Experimental preparation
Properties of crude oil
The crude oil sample used for configuring active oil in this experiment was collected from the typical high pour point oil block JG-2 in Liaohe Oilfield. The high pour point oil properties on the surface of JG-2 block are mainly high pour point and high wax content. The freezing point is above 43 °C, the wax content is greater than 35%, and the wax precipitation temperature is about 60 °C. The specific properties are shown in Tables 1 and 2.
Basic parameters of high pour point crude oil in the target block.
Hydrocarbon component composition information of the crude oil sample.
The crude oil in this block has lower fluidity than light oil due to its high wax content. However, the content of high pour point asphalt and resin in this block is not high. From Figure 1, it can be seen that the viscosity of crude oil is not high above the wax precipitation temperature, and the viscosity decreases significantly with increasing temperature.
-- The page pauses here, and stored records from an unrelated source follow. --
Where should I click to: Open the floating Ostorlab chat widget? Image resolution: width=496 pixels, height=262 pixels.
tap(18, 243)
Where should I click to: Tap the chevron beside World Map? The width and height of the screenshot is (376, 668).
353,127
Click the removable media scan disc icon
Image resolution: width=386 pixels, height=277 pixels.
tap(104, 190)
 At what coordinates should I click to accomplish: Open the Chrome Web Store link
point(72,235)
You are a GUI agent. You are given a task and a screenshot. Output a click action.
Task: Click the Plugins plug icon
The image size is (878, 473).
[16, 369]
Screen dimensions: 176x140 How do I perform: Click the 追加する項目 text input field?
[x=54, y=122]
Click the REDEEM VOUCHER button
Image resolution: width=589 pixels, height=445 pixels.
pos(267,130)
Under the same shear stress, the shear velocity increases and the fluidity improves, and the flow characteristics are no different from those of general Newtonian fluids.
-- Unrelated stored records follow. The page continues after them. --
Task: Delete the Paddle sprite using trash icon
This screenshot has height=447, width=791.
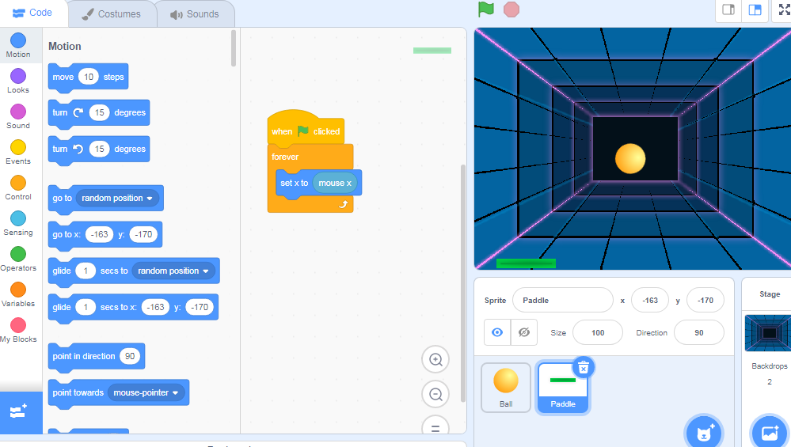Action: point(583,367)
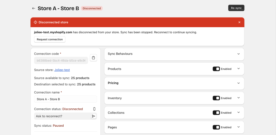The image size is (276, 135).
Task: Expand the Sync Behaviours section
Action: pyautogui.click(x=238, y=54)
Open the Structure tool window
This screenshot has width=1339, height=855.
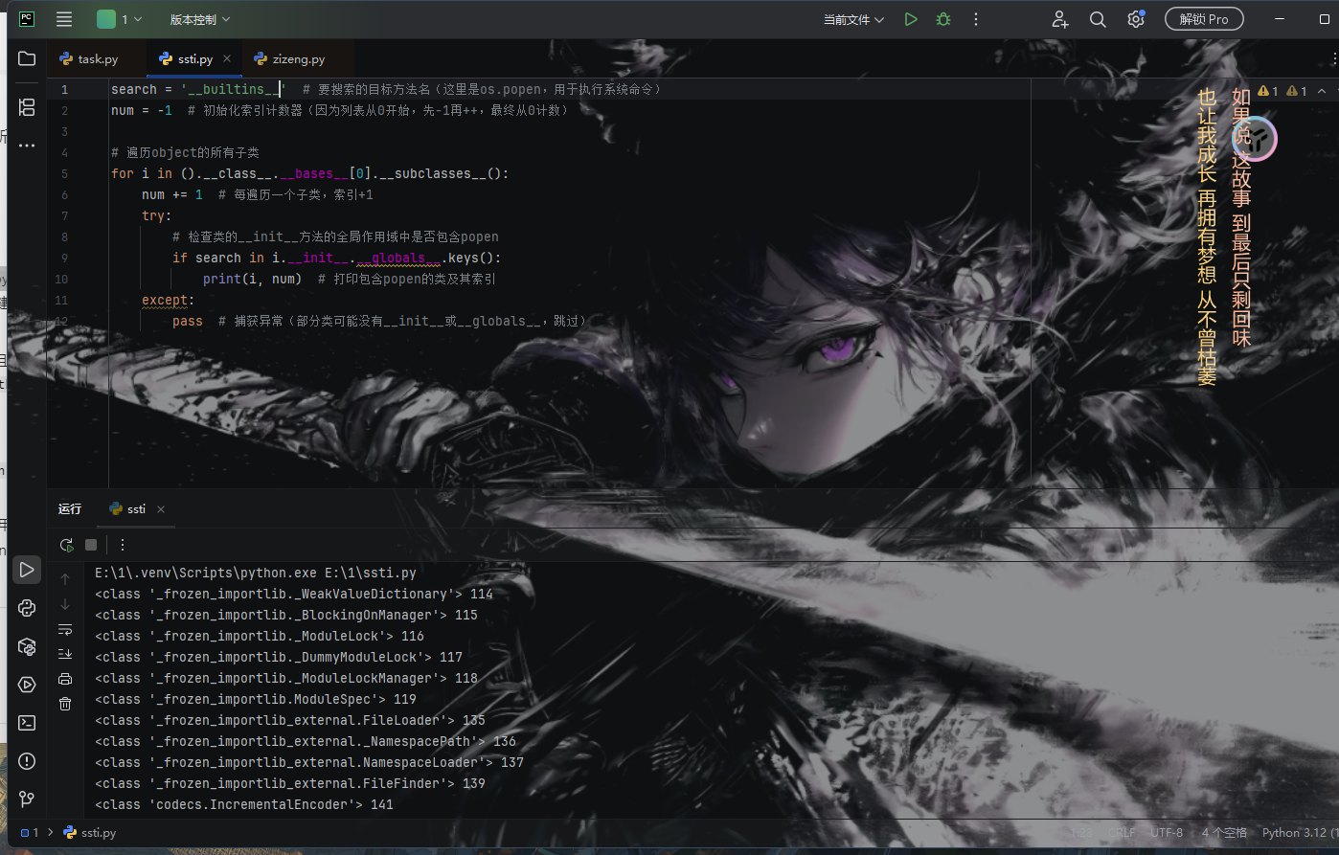27,107
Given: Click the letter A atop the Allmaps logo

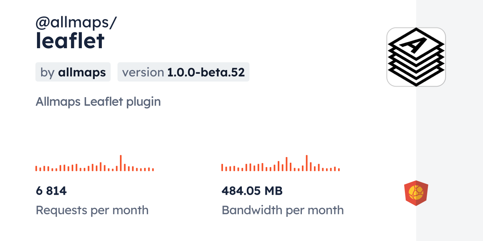Looking at the screenshot, I should pos(415,44).
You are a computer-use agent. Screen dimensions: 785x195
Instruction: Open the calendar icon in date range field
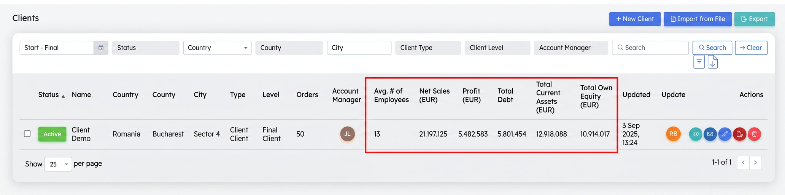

Crude oil property characteristic curves: (a) viscosity–temperature curve and (b) rheological curve.
Slim tube testing system
The core equipment of the slim tube testing system includes sand filled and coiled slim tubes, configurator of formation fluid, constant temperature air baths, high-pressure displacement pumps, back pressure controllers, and gas meters. Additionally, auxiliary equipment like gas booster pumps, electronic scales, and density meters are included. The total length of the slim tube model is 12 m, with porosity and permeability of 48% and 5553 × 10−3 μm2, respectively. The specific parameters are detailed in Table 3.
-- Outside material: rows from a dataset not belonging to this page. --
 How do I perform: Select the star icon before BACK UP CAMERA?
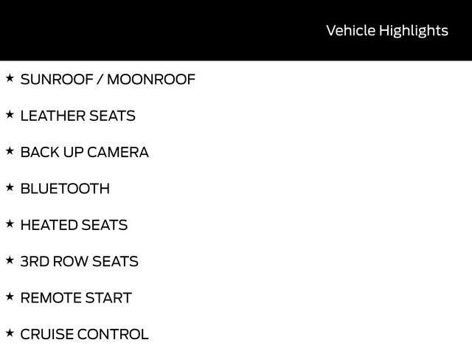pyautogui.click(x=10, y=150)
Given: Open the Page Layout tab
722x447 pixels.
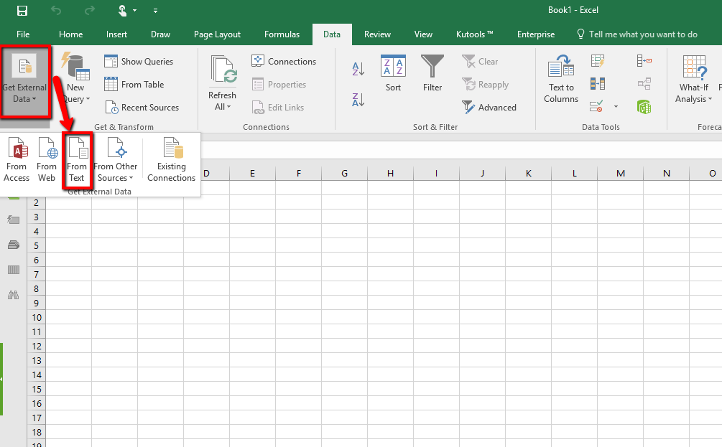Looking at the screenshot, I should tap(217, 34).
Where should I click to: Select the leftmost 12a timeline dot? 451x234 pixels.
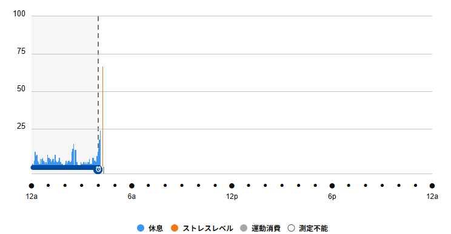click(x=32, y=186)
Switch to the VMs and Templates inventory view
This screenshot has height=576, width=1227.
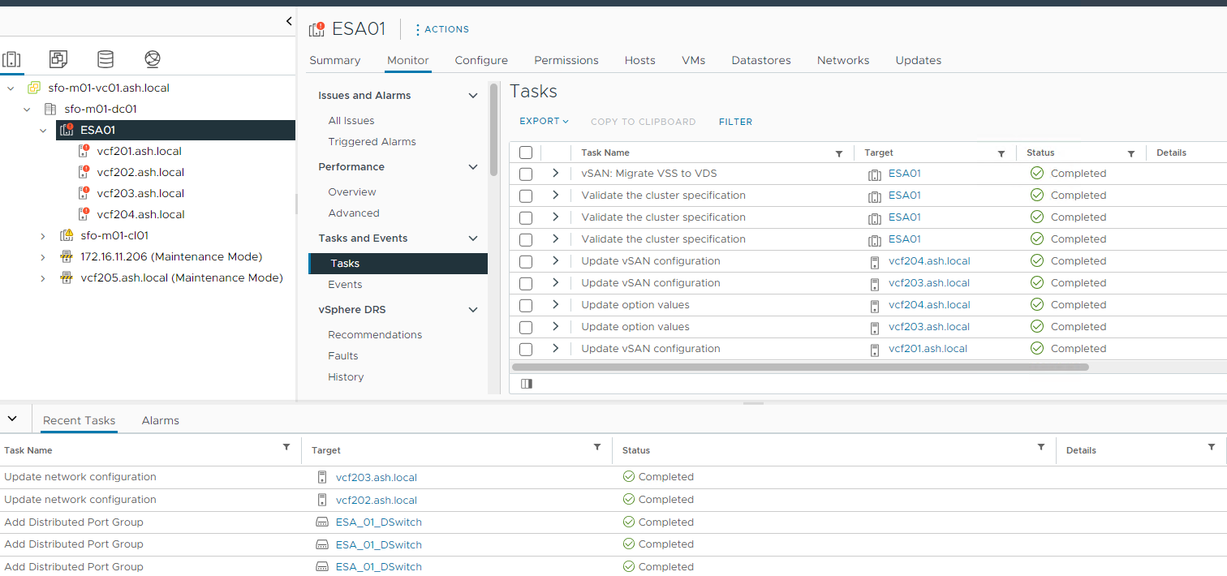point(58,59)
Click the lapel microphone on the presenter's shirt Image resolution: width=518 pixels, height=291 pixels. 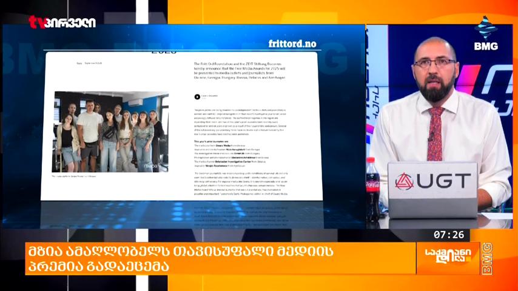click(x=431, y=136)
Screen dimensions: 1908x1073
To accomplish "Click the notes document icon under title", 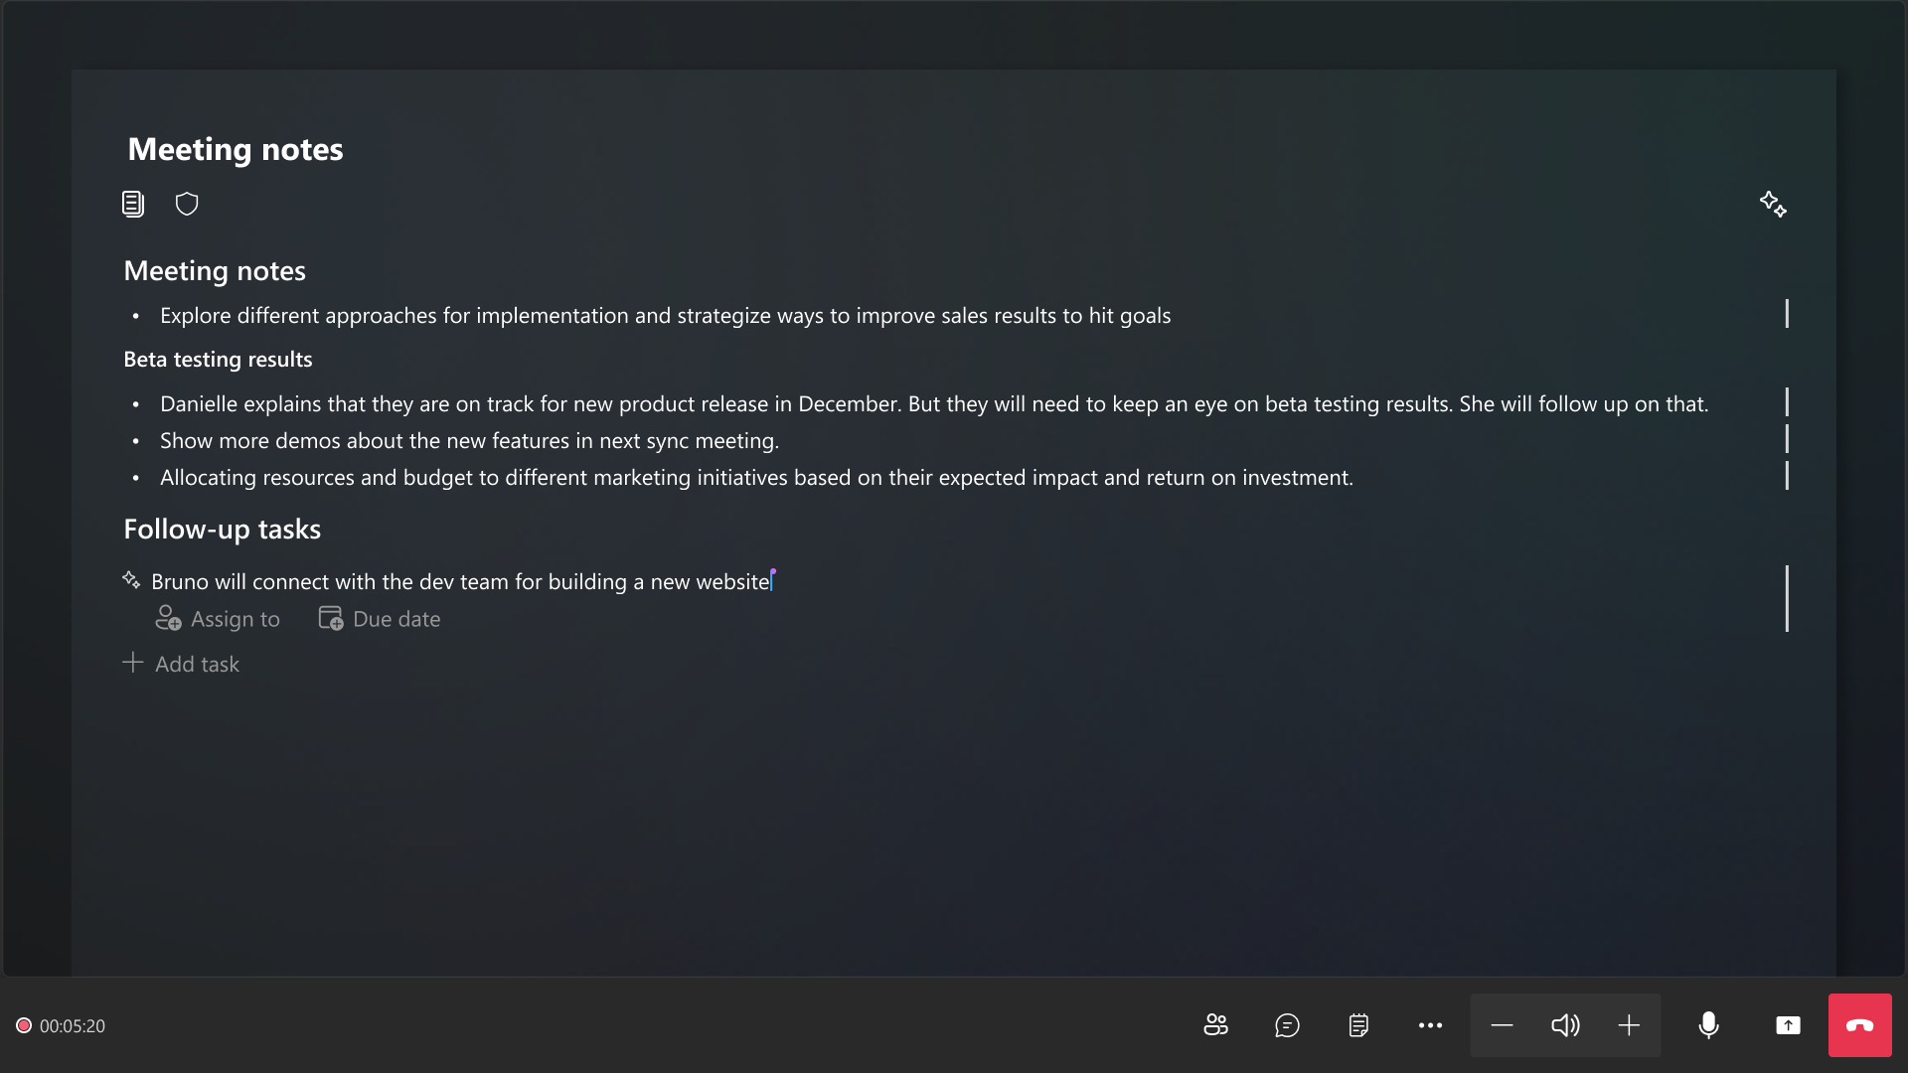I will tap(133, 204).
Detailed parameters of sand filled and coiled slim tube body.
Long rock core testing system
The long rock core testing system includes equipment such as long rock core clamps and intermediate containers, along with devices similar to those in the slim tube testing system. The length of the long rock core used in the experiments is approximately 50 cm, with porosity and permeability parameters consistent with the physical properties of the target layer in the reservoir. Specifically, the porosity and permeability use the actual parameters of the reservoir, with an average porosity of 20% and an average permeability of 350 × 10−3 μm2. The specific parameters are shown in Table 4.
Detailed parameters of long rock core.
Compound of active oil
Combining the total hydrocarbon composition information and the oil-to-gas ratio information of the formation crude oil, active crude oil is prepared. This batch of oil samples is used simultaneously for both the slim tube experiments and the long rock core experiments.
Formation water
The formation water is configured according to the composition of the water in the target formation, the total mineralization degree is about 3350 mg/L, and the specific ion composition information is shown in Table 5.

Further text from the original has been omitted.